Dr. John Toussaint has long been one of the world's leading practitioners and advocates in the world of Lean healthcare, so it's always great to see what he has to say and share.
John recently shared an email newsletter that also included this video message:
Many physicians and other healthcare leaders understand the need for data and evidence. That's their habit, and it's a good habit, especially when we are talking about new medications, new treatments, and new vaccines.
When it comes to Lean management, it gets more complicated. It's not really possible to set up placebo double-blind controlled experiments when it comes to Lean practices. You know you're doing them because you hypothesize that these methods will work, or you can work to make them work.
Sometimes people in healthcare will ask to see the evidence that Lean management is better, even though they didn't use such evidence to choose their existing management system (if it's a "system" at all). A collection of mindsets and practices doesn't make a management system any more than a pile of car parts creates a working car.
One academic research group working to create and compile evidence about the positive effects of Lean in healthcare is CLEAR (the Center for Lean Engagement & Research in Healthcare) based at the University of California, Berkeley. I've done two podcast interviews with one of the co-directors, Prof. Stephen Shortell, from that group you can listen to here and here.
They have published some new research that shows healthcare organizations that use Lean methods have lower costs and better outcomes. You can read a summary via the Catalysis blog, or you can read the full article here:
Lean Management and Hospital Performance: Adoption vs. Implementation
Here’s a summary of the results:
"Hospital adoption of Lean was associated with higher Hospital Consumer Assessment of Healthcare Providers and Systems (HCAHPS) patient experience scores (b = 3.35, p < 0.0001) on a scale of 100–300 but none of the other nine performance measures.

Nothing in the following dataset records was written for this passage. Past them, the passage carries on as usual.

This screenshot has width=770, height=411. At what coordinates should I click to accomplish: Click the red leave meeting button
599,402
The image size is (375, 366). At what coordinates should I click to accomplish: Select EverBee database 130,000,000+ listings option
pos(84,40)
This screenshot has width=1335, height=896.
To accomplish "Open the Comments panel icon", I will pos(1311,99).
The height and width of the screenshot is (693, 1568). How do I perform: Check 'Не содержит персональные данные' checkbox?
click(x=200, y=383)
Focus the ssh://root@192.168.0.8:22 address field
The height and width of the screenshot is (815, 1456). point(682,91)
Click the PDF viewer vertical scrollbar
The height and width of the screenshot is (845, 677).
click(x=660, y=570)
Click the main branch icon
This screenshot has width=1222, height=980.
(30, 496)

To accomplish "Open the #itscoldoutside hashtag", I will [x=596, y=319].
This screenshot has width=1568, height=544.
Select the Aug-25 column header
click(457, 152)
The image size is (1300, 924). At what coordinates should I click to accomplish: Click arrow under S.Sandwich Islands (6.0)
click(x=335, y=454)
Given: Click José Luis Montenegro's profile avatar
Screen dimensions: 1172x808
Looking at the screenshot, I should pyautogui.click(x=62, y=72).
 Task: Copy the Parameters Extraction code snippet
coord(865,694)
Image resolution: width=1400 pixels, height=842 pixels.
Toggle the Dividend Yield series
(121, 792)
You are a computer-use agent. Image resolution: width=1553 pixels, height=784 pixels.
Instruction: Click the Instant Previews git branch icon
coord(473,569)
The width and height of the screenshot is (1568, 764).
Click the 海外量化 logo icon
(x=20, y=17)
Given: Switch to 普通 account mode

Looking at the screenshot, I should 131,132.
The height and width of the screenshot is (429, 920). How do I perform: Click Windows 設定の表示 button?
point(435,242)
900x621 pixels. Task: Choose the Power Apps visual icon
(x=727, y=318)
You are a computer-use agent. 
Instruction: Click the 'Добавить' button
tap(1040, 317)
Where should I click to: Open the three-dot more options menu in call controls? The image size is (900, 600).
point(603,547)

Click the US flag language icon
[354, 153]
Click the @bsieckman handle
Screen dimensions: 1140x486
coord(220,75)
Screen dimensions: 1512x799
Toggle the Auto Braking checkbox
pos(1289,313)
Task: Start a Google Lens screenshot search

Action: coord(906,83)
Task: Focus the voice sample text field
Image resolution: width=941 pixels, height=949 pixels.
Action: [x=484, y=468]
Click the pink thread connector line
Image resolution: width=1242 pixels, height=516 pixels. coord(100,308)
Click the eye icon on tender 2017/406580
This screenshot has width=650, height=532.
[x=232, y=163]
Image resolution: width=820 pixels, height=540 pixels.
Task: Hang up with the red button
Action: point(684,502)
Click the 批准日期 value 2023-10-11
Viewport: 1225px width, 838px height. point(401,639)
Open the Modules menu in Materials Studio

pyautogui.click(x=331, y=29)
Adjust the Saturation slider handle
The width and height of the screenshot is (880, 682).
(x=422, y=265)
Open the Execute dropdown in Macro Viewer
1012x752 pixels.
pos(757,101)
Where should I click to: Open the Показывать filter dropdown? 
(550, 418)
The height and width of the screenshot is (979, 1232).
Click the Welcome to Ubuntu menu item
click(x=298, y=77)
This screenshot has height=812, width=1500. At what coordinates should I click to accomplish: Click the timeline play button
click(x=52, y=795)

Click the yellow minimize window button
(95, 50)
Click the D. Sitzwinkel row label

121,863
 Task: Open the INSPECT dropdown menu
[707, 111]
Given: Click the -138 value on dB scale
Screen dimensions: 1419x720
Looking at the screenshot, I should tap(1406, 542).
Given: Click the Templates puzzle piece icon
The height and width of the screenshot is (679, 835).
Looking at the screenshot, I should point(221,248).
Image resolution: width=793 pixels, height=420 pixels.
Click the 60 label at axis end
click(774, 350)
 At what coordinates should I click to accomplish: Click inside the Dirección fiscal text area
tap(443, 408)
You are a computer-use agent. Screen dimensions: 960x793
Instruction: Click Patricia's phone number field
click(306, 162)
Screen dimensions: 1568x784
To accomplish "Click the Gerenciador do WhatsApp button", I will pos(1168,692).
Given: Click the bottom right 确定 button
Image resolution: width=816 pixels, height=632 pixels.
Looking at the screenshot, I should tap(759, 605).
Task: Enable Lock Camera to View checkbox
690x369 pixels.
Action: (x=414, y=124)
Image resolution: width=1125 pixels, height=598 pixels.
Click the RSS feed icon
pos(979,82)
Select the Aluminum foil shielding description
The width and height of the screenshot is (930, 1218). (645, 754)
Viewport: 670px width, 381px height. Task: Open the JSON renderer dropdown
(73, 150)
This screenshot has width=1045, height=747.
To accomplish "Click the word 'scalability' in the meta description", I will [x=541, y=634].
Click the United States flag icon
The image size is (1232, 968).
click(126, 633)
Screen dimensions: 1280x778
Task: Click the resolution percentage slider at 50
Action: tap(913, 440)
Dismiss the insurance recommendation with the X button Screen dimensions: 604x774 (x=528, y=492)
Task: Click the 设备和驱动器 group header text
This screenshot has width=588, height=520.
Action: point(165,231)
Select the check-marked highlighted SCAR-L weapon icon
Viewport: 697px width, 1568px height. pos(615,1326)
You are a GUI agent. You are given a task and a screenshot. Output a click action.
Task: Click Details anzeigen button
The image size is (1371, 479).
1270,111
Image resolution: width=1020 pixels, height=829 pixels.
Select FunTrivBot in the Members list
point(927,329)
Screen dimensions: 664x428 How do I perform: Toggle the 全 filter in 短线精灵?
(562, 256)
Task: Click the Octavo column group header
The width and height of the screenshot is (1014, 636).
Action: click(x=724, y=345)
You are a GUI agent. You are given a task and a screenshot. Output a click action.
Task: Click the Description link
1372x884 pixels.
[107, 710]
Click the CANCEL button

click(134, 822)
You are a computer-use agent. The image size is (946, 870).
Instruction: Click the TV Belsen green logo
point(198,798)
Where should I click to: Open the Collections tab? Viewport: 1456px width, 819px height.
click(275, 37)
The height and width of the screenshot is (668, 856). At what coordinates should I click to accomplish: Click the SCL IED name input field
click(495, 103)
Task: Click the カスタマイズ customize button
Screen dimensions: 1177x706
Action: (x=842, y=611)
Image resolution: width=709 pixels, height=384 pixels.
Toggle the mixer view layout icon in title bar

The degree of Lean implementation measured by the number of units throughout the hospital using Lean was associated with lower adjusted inpatient expense per admission (b = -38.67; p < 0.001), lower 30-day unplanned readmission rate (b = -0.01, p < 0.007), a score above the national average on the appropriate use of imaging—a measure of low-value care (odds ratio = 1.04, p < 0.042), and higher HCAHPS patient experience scores (b = 0.12, p < 0.012). The degree of Lean implementation was not associated with any of the other six performance measures."
In my experience, "using Lean" is not a simple binary yes-no determination. There's more of a spectrum of how many Lean mindsets and methods you are using. Is it an integrated system, and how consistent is your use of Lean practices? It's not easy to determine on a scale of 1-10. That makes research like this challenging (and above my pay grade).
"Lean is an organization-wide sociotechnical performance improvement system."
Yes, I agree with that strongly. Lean is not just a bunch of technical tools. The "socio" piece refers to how we act and how we behave in a workplace—that's the culture and Lean management system.
"As such, the actual degree of implementation throughout the organization as opposed to mere adoption is, based on the present findings, more likely to be associated with positive hospital performance on at least some measures."
So, again, determining the "actual degree of implementation," as they put it, suggests, like I said, more than a yes-no adoption question. It's easy, though, for a hospital or a department to SAY they are using Lean when they aren't necessarily really doing so.
Catalysis has shared the full-text PDF on their website—they have a collaboration with CLEAR.
I agree with one of their conclusions:
"...[the results show that] the idea that adopting Lean as a targeted intervention or program is insufficient—rather, adopting and implementing Lean as an overall comprehensive sociotechnical management and leadership system requiring widespread and ongoing implementation overtime is needed to achieve positive changes in hospital-wide performance."
Again, you can't just use random tools or do sporadic projects. Lean has to be adopted more holistically and more consistently, hence the challenge.
I also agree with their assessment that Lean shouldn't be turned merely into a cost-cutting exercise:
"... the view that Lean applications in health care should not be restricted to cutting costs."
A truly Lean-thinking organization focuses on Safety, Quality, and Patient Flow. When those factors are improved, they lead to lower costs. There's a catch-22—if organizations are (incorrectly) focusing on Lean as cost-cutting, these organizations won't see a positive impact on safety or quality outcomes. If people are "doing Lean wrong," then their outcomes are a self-fulfilling prophecy. If I were a hospital leader, I'd worry less about what other organizations are doing with Lean and more about what my organization was doing and working toward.
So how is evidence like this received in your organization? Does it satisfy those who are demanding evidence? There's been evidence out there, long before this formal research effort and paper, that demonstrates that Lean can be effective in healthcare. That shouldn't be a serious question here in 2021.
Does that evidence, anecdotal or formal, mean that Lean is easy or that Lean will work in your organization? Of course not. Adopting Lean requires a lot of effort over time—it's not as simple as buying and installing a new type of MRI machine because evidence shows that it's less expensive and provides better quality.
When people see research, do they still make excuses about their organization being different or more complicated? Will logical and rational evidence ever fully convince people, given that humans are complex and emotional or organizational politics often overwhelm what's rational?
What do you say about those questions or the article?